Cringely: Making 400k/yr profit on an eBook about parrots - tptacek
http://www.cringely.com/2009/03/parrot-secrets/

======
miles
Two quotes from the comments on Cringley's site bear repeating (or should I
say "parroting" - sorry ;-)

William: "Ugh. I was really excited you’d found something that entrepreneurs
could do to bring value to the world. But this guy’s taken the basics somebody
could get from any $20 parrot book, added a heap of the sort of dubious
marketing that fills the low-grade tabloids, thrown in a web forum they could
get for free, and charged $80 for it. From an economic perspective — which is
something we clearly could use more of — this business adds little or no value
to the world. All it does is extract money from people who aren’t smart enough
to find the right parrot book through Amazon or their local pet store. It
moves money around, but it makes us net poorer, as it consumes more value than
it creates. I’m sure it’s great for the guy running it, but don’t fool
yourself into thinking this does anything good for our economy at all."

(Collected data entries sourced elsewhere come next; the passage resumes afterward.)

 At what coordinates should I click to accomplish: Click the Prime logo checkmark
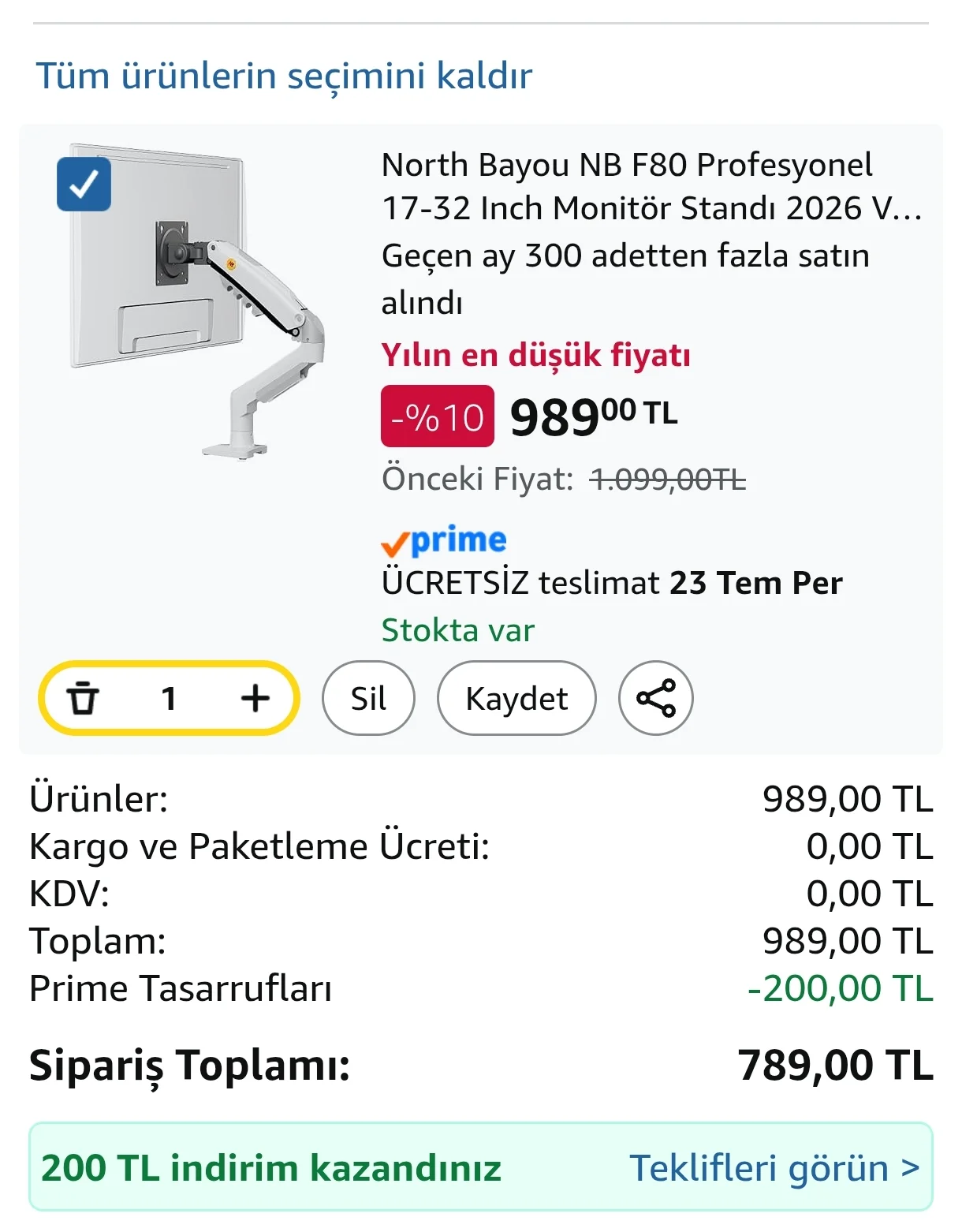click(x=395, y=544)
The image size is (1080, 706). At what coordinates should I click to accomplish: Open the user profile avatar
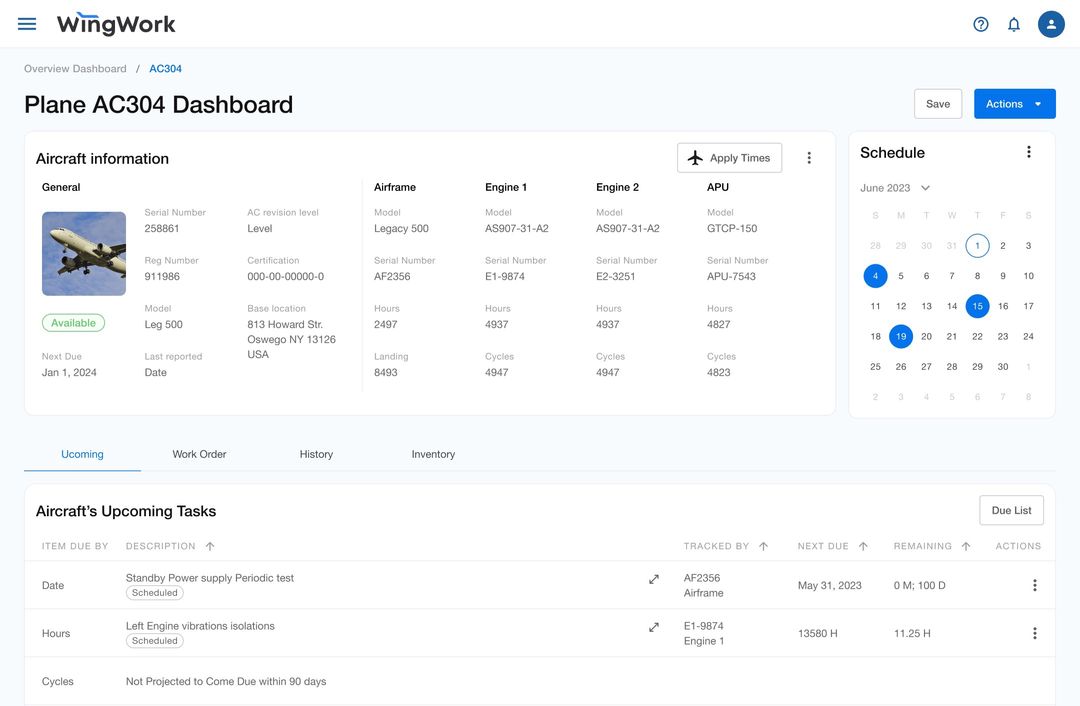pyautogui.click(x=1051, y=24)
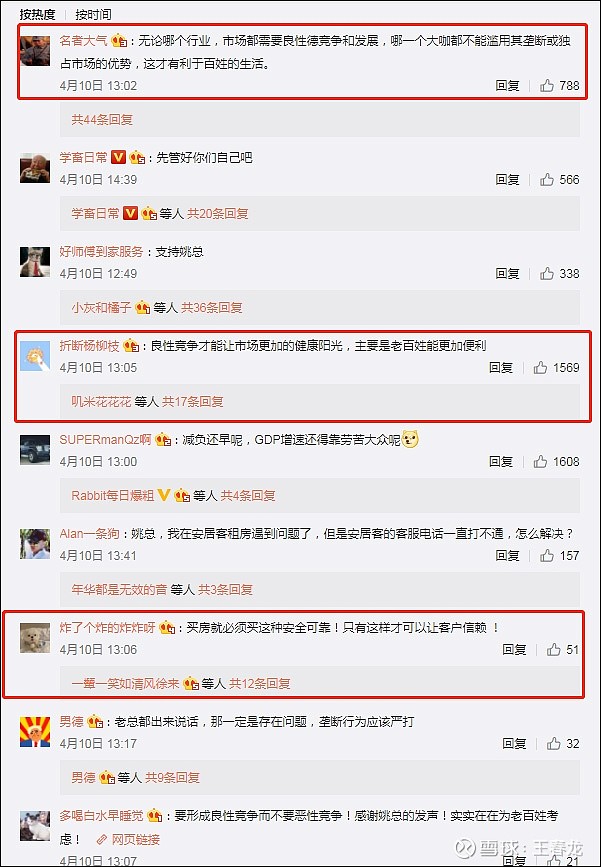Open 共17条回复 under 叽米花花花
601x867 pixels.
coord(192,401)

Mike Gamerland: "Following this model, you would suggest we all pick a niche
market, identify ourselves as someone we are not, with experience and
expertise we don’t have and sell products to people who, by the very nature of
the market – would find it difficult if not impossible to know the truth... So
- instead of identifying expertise and raising it above the clatter of the
girl 'who would love to talk to me now' and the 'banker from Africa – who can
make me millions,' I am stuck with more liars working to get money from me."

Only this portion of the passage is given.